* [Requirements]:
1 – Check each statement against the phone-call story and answer yes or no, quoting the words from the story that decide it. (a) The narrator is back in their home town on break. (b) The girl is free all day tomorrow. (c) The roommates are in Oklahoma visiting a friend.
2 – In the phone-call story, about how long is the narrator on the phone with the roommates' friend before the phone gets handed off?
3 – Write a continuation of the phone-call story, starting after its last sentence.

-- Begin Text block --

Earlier tonight I had a learning experience, and its why I can't sleep. I'm back in my home town on break and I realized something; I'm a god damn pussy. I'm on the phone with this girl I like and she's telling me about how my best friend told her good friend what she would do with me. She was telling me it hurt my chances. I brush past it in the conversation and we get to a part where I'm talking about a game of ping pong and she's just thinking about sex. I say when the paddles go down, we'll see whats up. She thought i was talking about using the paddles in a way entirely unrelated to ping pong :D
I'm trying to see her tomorrow, but her day is busy. Shes going shopping or some shit during the window we're both awake. The conversation rolls back around to how my best friend was teasing her friend he knew something she didn't, and told her what she said she'd do. She said no, it was a different boy. so on the phone she tells me about this different guy (We're in MO, but one of her parents lives in Cali). the night we kissed for the first time (her first kiss ever) shes on the phone with him (:o) and it comes up that shes never kissed anybody before. he goes "come out to cali and I'll help you through this right away" or something. the important part was that she was thinking and laughing about him while on the phone with me..and I can't think of a god damn thing to say. I can't think of a way to turn the convo around, so basically right there i just say bye and hang up
god. damn. it.
she brought it up in the context of filling me in on the story and getting closer w/ me by sharing things shes never told anybody but her closest friends, but this just cranked me the wrong way. immediately after for unrelated reasons i end up on the phone with my two roommates who are down in oklahoma visiting their hometown best friend since childhood. she's a girl, from what I hear she's attractive, and she sounds attractive. I'm on the phone with her for maybe 15 seconds and it gets handed off. i can hear her say in the background "i dont like him"

-- End Text block --
-- Begin Provided data --

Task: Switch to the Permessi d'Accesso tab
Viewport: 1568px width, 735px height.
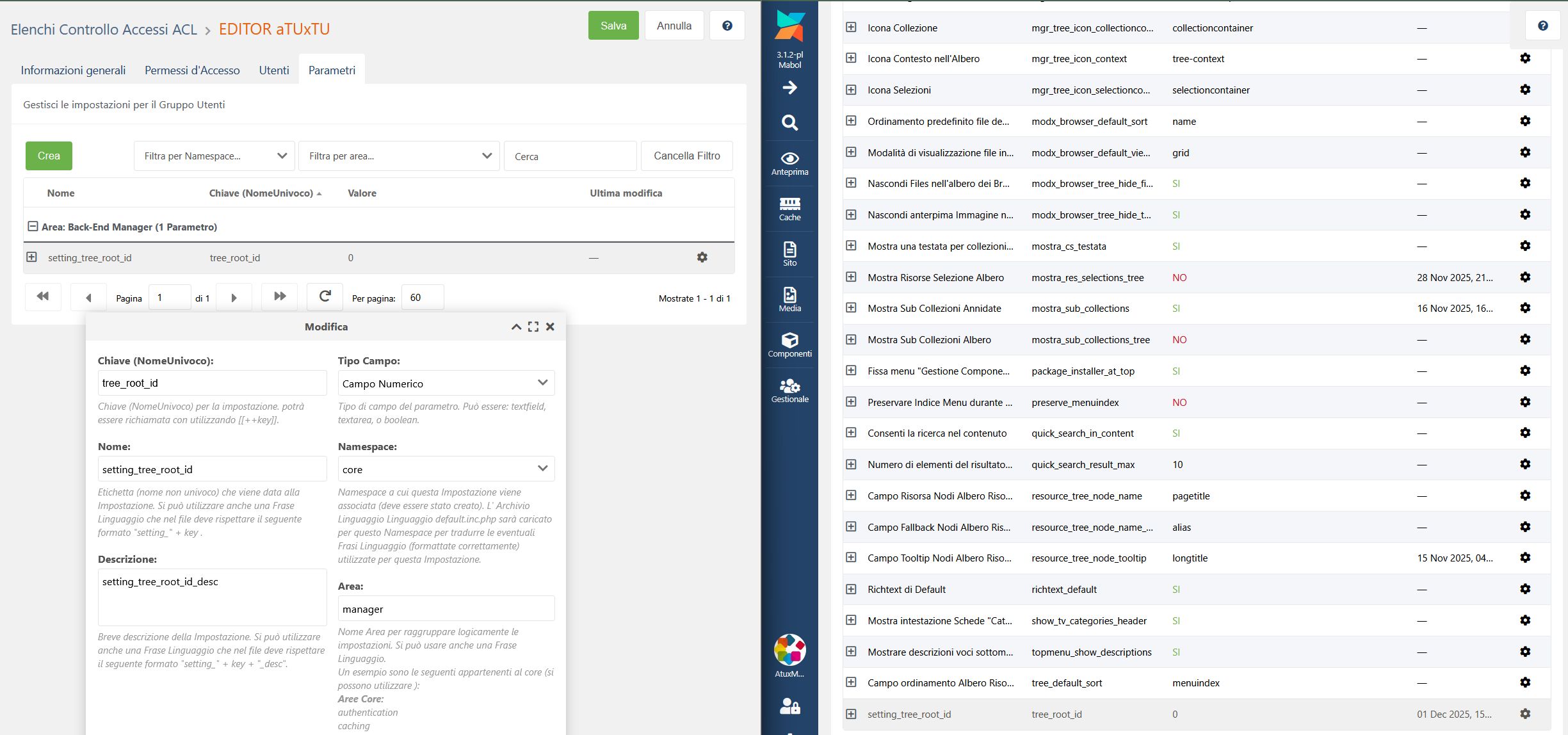Action: (x=192, y=70)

-- End Provided data --

* [Answers]:
1 –
(a) Yes: "I'm back in my home town on break"
(b) No: "I'm trying to see her tomorrow, but her day is busy."
(c) Yes: "my two roommates who are down in oklahoma visiting their hometown best friend since childhood"

2 – Maybe 15 seconds.

3 –
after this im not feeling great. ideally i shouldnt even care, but in the context i was just then i did. so i shove it off and attribute it to the odd chain of events that didn't let me get any sleep last night. i dont even fucking know, but i made excuses for myself for my failures
now ive been trying to sleep for an hour and finally i realize i just gotta get all this crap in perspective. I'm freaking out that some guy in cali is gonna get the girl i like when it cant physically happen and all the signs point the other way.
the roommates bestie situation will be fine. i keep myself fit and well kept, and im blessed with looks that will keep a girls attention even if im being akward as shit. when she sees me irl and after hearing all the stories about what ive done it will be different
but this other thing made me realize just how insecure I'm being. I didn't even push that hard for hometown girl to meet me, just wondered if our schedules would meet. i couldve just said "you know, hes right. we really have to fix your situation, and im just the guy for the job"
If you've seen entourage you'll know ari gold. I gotta be him tomorrow and get her to see me or else im gonna get set up with her friend (who i cant really resist). the other girl said she'd strip do a stripper dance for me for $5. I don't know why, but the girl i want is a lot less outgoing, weirder, and our relationship can't actually go anywhere. god damn it I'm just being an insecure pussy right. I'm putting all my hopes inside of her, and i cant control her
fuck it all. i dont give a damn. just the way im approaching all of this is wrong. im nervous before i do things, im not having fun...i need to grow some stones. that is where im at right now, before i go to sleep.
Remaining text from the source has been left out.